Густые вьющиеся волосы с лёгкой проседью Лина Ивановна сохранила не только до последних дней, когда я видела её (в 1974 году ей было уже 77 лет!), но, как рассказывают очевидцы, до самой смерти в 1989 году.


Пребывание в ГУЛАГе Лины Ивановны сократилось только по одной причине: 5 марта 1953 году умер Сталин. Упоминаю его имя только по суровой необходимости. Прекрасно помню этот день, всеобщий ужас и растерянность, но прекрасно помню и другое: моя мама была убита другим известием: умер Сергей Сергеевич Прокофьев. Суждено было умереть ему в один день с палачом. Помню, мама сказала тогда: «Посмотрим лет через двадцать, кого будут поминать в этот день.» Оказалась права.

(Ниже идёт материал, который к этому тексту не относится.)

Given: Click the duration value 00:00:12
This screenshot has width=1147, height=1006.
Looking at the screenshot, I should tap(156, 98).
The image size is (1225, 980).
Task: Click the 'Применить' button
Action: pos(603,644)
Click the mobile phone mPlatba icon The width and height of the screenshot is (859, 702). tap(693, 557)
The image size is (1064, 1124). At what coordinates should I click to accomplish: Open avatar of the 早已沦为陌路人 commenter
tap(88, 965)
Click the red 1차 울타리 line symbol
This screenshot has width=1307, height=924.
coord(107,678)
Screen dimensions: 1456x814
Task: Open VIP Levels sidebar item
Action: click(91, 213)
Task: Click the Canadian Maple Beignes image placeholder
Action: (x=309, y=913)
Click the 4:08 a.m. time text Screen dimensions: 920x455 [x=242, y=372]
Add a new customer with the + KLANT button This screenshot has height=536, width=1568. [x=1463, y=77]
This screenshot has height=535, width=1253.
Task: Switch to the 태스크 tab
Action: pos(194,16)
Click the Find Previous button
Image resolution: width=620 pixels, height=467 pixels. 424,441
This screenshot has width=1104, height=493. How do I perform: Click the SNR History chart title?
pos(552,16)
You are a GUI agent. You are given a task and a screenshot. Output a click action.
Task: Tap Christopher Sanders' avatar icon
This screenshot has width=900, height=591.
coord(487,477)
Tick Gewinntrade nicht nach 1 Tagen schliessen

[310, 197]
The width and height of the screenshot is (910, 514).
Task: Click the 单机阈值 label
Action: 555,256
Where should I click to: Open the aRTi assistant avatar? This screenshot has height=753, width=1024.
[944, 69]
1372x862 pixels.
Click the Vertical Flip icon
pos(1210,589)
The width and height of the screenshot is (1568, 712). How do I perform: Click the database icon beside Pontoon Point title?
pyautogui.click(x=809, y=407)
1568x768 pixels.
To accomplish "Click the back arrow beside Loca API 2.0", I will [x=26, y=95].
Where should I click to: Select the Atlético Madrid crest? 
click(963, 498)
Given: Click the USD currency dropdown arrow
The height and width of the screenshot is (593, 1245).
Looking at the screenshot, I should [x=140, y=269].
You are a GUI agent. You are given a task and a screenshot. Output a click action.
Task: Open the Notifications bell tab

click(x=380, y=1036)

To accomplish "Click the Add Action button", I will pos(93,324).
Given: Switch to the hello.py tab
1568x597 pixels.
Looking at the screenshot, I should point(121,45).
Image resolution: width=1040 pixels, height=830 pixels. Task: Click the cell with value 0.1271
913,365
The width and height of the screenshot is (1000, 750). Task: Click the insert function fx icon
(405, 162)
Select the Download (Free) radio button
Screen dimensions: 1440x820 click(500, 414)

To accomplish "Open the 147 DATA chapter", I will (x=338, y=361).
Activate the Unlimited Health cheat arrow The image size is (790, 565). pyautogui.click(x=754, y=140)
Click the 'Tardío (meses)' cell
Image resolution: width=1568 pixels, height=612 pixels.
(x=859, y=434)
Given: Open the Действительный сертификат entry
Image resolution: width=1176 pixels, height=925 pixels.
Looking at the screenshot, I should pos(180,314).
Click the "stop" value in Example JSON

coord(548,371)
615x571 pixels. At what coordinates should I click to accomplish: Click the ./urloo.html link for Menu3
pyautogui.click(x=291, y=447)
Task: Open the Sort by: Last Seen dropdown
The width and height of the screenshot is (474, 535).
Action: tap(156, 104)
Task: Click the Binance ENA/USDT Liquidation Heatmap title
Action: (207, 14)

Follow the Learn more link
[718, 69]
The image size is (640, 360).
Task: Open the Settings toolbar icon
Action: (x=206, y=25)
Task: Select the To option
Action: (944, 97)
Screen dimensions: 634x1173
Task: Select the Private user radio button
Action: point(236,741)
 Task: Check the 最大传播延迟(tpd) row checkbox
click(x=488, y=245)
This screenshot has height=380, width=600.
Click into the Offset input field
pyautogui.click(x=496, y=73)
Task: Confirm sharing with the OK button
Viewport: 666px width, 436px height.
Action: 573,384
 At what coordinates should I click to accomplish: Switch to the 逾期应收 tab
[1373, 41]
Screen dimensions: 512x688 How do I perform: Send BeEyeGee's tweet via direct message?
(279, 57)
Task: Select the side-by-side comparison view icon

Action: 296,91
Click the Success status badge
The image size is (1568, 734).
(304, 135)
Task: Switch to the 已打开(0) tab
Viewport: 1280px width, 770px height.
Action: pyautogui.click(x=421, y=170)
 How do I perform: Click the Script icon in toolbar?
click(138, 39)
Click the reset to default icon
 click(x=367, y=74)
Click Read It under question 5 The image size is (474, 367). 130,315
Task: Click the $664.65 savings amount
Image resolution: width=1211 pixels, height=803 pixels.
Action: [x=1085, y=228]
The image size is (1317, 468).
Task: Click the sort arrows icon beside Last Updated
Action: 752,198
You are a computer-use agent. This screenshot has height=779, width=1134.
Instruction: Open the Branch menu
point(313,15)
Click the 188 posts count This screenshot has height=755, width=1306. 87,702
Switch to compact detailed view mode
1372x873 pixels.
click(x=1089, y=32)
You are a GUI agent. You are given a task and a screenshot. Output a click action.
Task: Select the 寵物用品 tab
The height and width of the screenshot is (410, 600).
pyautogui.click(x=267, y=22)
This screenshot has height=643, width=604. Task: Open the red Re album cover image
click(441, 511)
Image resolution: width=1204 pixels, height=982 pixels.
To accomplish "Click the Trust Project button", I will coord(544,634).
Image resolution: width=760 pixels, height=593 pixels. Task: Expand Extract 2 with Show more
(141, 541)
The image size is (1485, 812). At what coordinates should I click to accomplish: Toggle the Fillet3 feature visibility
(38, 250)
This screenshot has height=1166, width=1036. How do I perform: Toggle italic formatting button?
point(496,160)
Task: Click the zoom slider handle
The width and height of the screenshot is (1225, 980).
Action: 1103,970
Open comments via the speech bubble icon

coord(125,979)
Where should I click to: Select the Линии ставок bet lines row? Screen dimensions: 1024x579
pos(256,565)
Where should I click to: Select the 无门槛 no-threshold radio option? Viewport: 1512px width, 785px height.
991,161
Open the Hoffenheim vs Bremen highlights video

Прошла весна, а летом, во время одного из рейсов с помоями, прибежала женщина и сказала, что в Аргентине состоялся концерт памяти Сергея Прокофьева. Лина Ивановна заплакала и, не сказав ни слова, пошла прочь. Таков рассказ Е. А. Таратута.


Сергей Олегович Прокофьев донёс до нас рассказ Лины Ивановны, будто незадолго до смерти Сергей Сергеевич явился ей во сне весь в белом. Она поняла, что он умер.

– Авия рассказывала мне, что в лагере она перенесла смерть Сергея Сергеевича. У неё был сон. Сергей Сергеевич явился ей одетый во всё белое (ведь она, по крайней мере, со стороны отца происходит из простой испанской семьи, там были живы ещё поверья, суеверия), и когда Сергей Сергеевич явился ей во сне в белом, она сразу поняла, что он умер. Это Авия мне сама рассказывала.